No journal keeper ever needs to stare at a blank page, wondering what to write. Yes, it can feel overwhelming to open the book to a new page and get started—to select an opening gambit when faced with a rush of thoughts and emotions tumbling through the mind—or, at the other extreme, when bogged down by a sense of having nothing to say. Has too much happened since the last entry, or has nothing seemed to change much since you last wrote?
One method for starting any diary entry has proven consistently reliable. Tristine Rainer, in her book The New Diary, named this method “a here-and-now exercise.” To do it, you engage in describing your surroundings at the time of writing. Rainer advises that this method works best if you “re-awaken all the senses,” intentionally heightening your physical awareness to pick up on concrete details that people don’t generally notice.
Here-and-now starts with describing what appears around you, making the language vivid, to bring readers right into the place of your writing. To do this exercise, it helps if you don’t write in a habitual place at the same time each day. Vary the scene of journal-keeping; look for different times to write and scout new locations.
What does “vivid” mean? To bring your scene to life, most writing guides suggest avoiding abstract words that render judgment (gorgeous, boring, neglected, delicious) in favor of clear factual details that immerse a reader in the experience. “The best way to avoid the trap of dead words,” says Hannah Hinchman, “is to keep a firm grasp on the real stuff, prickly, slimy, or bony as it may be.”
Build a rich vocabulary of nouns and verbs; scrutinize adjectives and avoid piling them on; find out and use the precise names for everyday objects and the parts of things, like a lamp finial or a wall bracket.
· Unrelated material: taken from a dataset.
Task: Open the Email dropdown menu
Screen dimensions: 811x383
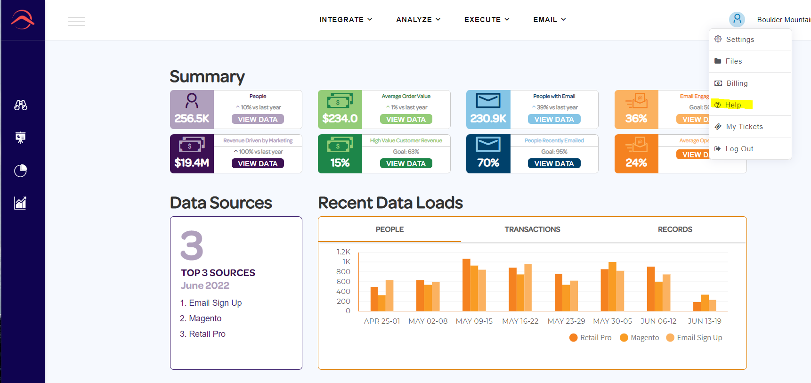Action: tap(550, 19)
In my own journals, even as the writing unfolds across the page, I play a game of avoiding “to be” verbs—a page without a single “are,” “is,” or “were” means that I win for clear and pointed prose.
So, describe what you see—branches laden with shades of green outside the window, a fly swatter on the table, softening apples in a bowl—but also note smells, sounds, and even more subtle sensory experiences: The cidery smell and puckered skin of the nearest apple, the whine of the passing housefly, the white-noise hum of appliances around the house—bitter aftertaste of the last, cooled sip from the coffee mug, drape of humid air on arms and neck.
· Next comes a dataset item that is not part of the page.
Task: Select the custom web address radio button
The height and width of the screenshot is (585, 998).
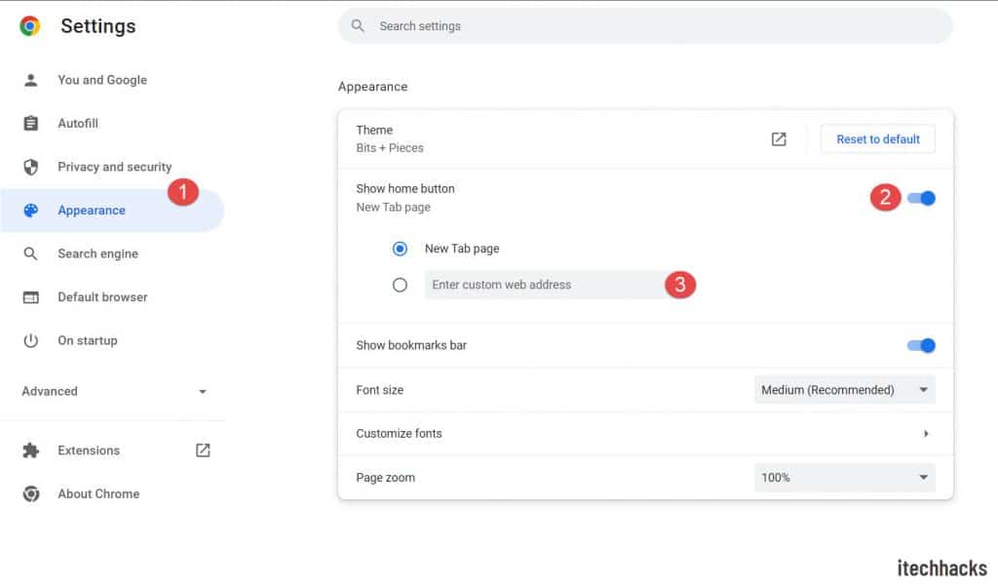Action: 400,284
Jon Kabat-Zinn, who writes about mindfulness, describes the state of heightened observation where you might notice, for example, how even when you close your eyes, the sound of rain can delineate a landscape, bringing out the contours and perspective of the surrounding space as raindrops hit different surfaces to produce different sounds, creating a complex acoustic experience.
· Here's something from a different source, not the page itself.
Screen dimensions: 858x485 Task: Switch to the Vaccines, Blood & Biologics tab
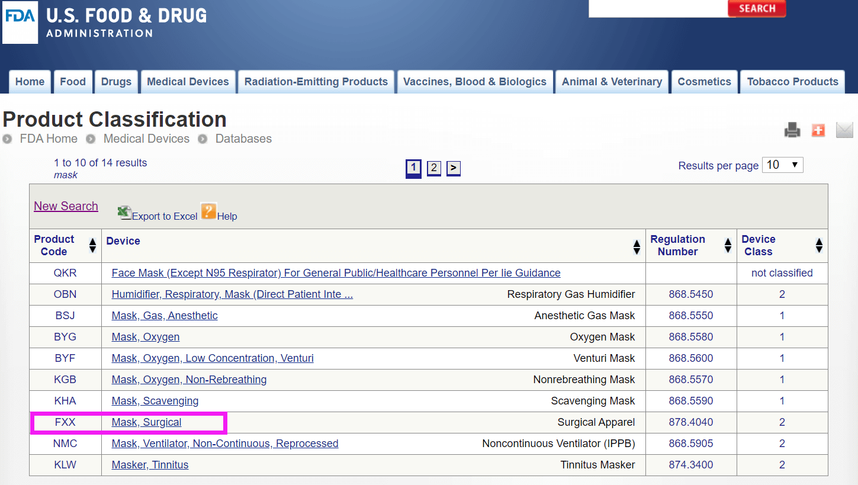coord(474,82)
What surrounds you here-and-now offers a variety of textures, colors, objects, perhaps living things to describe. You may also note interior physical sensations: Kabat-Zinn suggests, beyond paying attention to what you see, hear, and smell, pausing to immerse your awareness in the fluid “airscape” against your skin. Even on a day without wind, or when sitting indoors, if you attend carefully you can train yourself to feel a subtle current or draft moving around, in, and out of your body: cool, warm, wet, dry?
Why bother to note such trivial things and write them down? A here-and-now exercise squarely places you in the moment of diary-writing, and diaries take it as their project to begin in the present. “Put yourself right in the present,” advised the venerable diary-keeper, Anaïs Nin, quoted by Marlene Schiwy in A Voice of her Own. “Start there and that starts the whole unravelling, because that [present moment] has roots in the past and it has branches into the future.”
As you write about what’s around you, the outer world comes into contact with your physical self and produces interior sensations. Stretch to consider the less obvious sensory experiences, like sounds and smells in your environment. Let the here-and-now exercise work to expand your idea of what’s involved in being here, and your awareness of how that feels now.
By starting with the moment of writing, the diarist opens space to move in a variety of directions that we can explore in future posts. Just to give one example, sensory details of the present can evoke intense memories after years have passed. By practicing vivid ways to write about your “now,” you offer a gift to the later self who reads the diary—for whom, in Curtis Casewit’s words, “some long-ago days may still gleam there as if you had just experienced them.”
In posts ahead, we’ll look at ways to use the here-and-now exercise as a springboard. Details observed in the present often spark memories and provide a gateway into writing about the past—how it still affects our lives, or what has changed since earlier times. A single object, once we’ve placed attention on it, can become much more—the choice of words reveals what the writer finds important and how they feel at the time of writing. Mental or emotional state shapes everything recorded in the journal.
And finally, in future posts let’s broaden our idea of the present moment beyond a single point in time—the minutes spent writing today—to consider, as suggested by Ira Progoff (creator of the Intensive Journal), an “elastic ‘now’” that expands the present moment to include the length of time that has passed since writing the previous entry, or even the current period in one’s life. The elastic “now” can open enough space to take a fresh look at present circumstances and envision where to go from here.